Derweil hatten Esme und der König einen gemütlichen Spaziergang durch den üppigen Garten unternommen. Sie schwiegen währenddessen, doch Esme fragte sich, ob sie das Gespräch beginnen sollte. Falls sie sich dazu entschließen sollte, die Stille zu brechen, welches Thema wäre würdig, die Aufmerksamkeit des Königs zu erlangen?

"Esmeray."

"Hm?" Ihre Augen flogen sofort zum König, als er ihren Namen aussprach. Die Sanftheit in seiner Stimme überraschte sie immer wieder, wie konnte die Stimme eines Menschen so natürlich beruhigend klingen?

"Erinnerst du dich noch an deine Besuche im Palast mit deinem Vater?" fragte er, und Esme schüttelte den Kopf. Er schien nicht überrascht, dass sie sich nicht erinnerte, bis er fortfuhr. "Es ist unwahrscheinlich, dass du dich erinnerst, du warst damals noch sehr klein. Jedes Mal, wenn du mit deinem Vater zu Besuch warst, hast du dich in meine Gemächer geschlichen und den Rest des Tages mit meinen Spielsachen verbracht. Ich habe mich immer gewundert, warum du nie draußen spielen wolltest, es ist doch bei uns Wölfen üblich, die Verbindung zur Natur zu suchen, aber du warst anders, interessanterweise." Ein tiefes, warmes Lachen schallte aus seiner Brust, und Esmes Wangen färbten sich rot, als er von ihrem ungewöhnlichen Verhalten damals erzählte.

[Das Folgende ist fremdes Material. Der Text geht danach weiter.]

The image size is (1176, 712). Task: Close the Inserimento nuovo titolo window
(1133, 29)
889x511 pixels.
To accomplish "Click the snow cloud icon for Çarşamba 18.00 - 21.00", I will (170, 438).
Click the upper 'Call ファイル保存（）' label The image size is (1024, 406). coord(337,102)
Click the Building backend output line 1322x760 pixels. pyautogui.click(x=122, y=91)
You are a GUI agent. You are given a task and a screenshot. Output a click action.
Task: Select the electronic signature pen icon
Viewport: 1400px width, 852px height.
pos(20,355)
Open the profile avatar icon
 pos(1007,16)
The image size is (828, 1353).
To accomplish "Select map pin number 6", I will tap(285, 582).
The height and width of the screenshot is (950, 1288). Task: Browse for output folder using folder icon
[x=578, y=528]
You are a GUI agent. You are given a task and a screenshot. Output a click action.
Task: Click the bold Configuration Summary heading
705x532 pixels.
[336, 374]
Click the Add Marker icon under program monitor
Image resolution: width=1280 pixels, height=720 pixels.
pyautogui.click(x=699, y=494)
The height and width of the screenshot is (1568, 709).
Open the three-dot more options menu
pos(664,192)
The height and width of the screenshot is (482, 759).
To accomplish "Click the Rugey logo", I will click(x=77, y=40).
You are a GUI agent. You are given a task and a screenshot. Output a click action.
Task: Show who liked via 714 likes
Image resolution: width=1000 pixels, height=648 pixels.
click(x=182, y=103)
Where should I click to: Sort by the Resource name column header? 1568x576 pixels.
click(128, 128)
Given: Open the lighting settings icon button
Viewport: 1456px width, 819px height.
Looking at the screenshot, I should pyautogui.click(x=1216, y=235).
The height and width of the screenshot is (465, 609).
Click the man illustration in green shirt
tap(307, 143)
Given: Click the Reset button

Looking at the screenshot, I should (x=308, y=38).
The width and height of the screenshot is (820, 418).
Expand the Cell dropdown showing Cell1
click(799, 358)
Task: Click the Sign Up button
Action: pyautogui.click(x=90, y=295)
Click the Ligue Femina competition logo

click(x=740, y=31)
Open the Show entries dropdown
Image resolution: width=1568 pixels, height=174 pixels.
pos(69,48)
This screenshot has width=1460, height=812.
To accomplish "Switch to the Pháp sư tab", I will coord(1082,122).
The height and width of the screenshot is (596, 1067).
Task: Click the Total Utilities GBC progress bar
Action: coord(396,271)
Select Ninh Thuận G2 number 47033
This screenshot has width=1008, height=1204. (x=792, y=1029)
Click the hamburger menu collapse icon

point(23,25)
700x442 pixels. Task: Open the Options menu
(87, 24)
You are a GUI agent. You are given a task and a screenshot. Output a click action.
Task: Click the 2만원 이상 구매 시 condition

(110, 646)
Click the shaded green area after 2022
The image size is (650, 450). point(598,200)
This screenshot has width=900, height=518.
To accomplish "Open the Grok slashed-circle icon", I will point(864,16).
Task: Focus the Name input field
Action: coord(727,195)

"Ich erinnere mich, wie du dich damals geweigert hast, den Palast zu verlassen, und sogar deinen Vater angefleht hast. Deine Tränen überzeugten durchaus, das muss ich zugeben." Seine Belustigung war spürbar, und Esme senkte den Blick, unfähig, seinem spielerischen Blick standzuhalten.

"Verzeiht, Eure Majestät, aber ich... ich erinnere mich nicht sehr gut an meine Kindheit." Esme war froh, dass sie sich nicht erinnerte. Wäre das Gegenteil der Fall, wäre es für sie nur peinlicher gewesen. Nach der Miene des Königs zu urteilen, beruhigte es sie zu wissen, dass er ihre gemeinsame Vergangenheit anscheinend recht entzückend fand.

Da sie keinen Wolfsgefährten hatte, war sie ein sozialer Außenseiter unter ihren Altersgenossen. Diejenigen, die sich ihr genähert hatten, taten dies in der Hoffnung, bei ihrem Vater Wohlwollen zu finden, doch nach seinem Tod sahen sie keine Verwendung mehr für sie und verließen sie. Infolgedessen hatte sie sich an ihre eigene Gesellschaft gewöhnt und mangels Kommunikationsfähigkeit nur mit jenen wenigen Kontakt, bei denen sie sich wohl fühlte, wie Finnian, Vivienne und ihrem eigenen Vater. Möglicherweise, so überlegte sie, war ihre vertraute Nähe zum König auf eine Verbindung aus ihrer Kindheit zurückzuführen, selbst wenn sie sich nicht daran erinnern konnte.

"Esmeray." König Lennox blieb stehen und drehte sich mit besorgter Miene zu ihr um. "Ich möchte, dass du mir die Wahrheit sagst, und ehrlich zu mir bist. Geht es dir gut? Gibt es irgendetwas, das nicht in Ordnung ist?", fragte er behutsam, "gibt es etwas, das ich wissen sollte, das du mir aber nicht erzählt hast? Warum sahst du gestern so beunruhigt aus, und hast du so überstürzt meinem Antrag zugestimmt?"

"Nun, ich..."

"Wirst du hier gut behandelt?" fuhr er fort zu fragen, und Esme war zu überrascht, um eine angemessene Antwort geben zu können.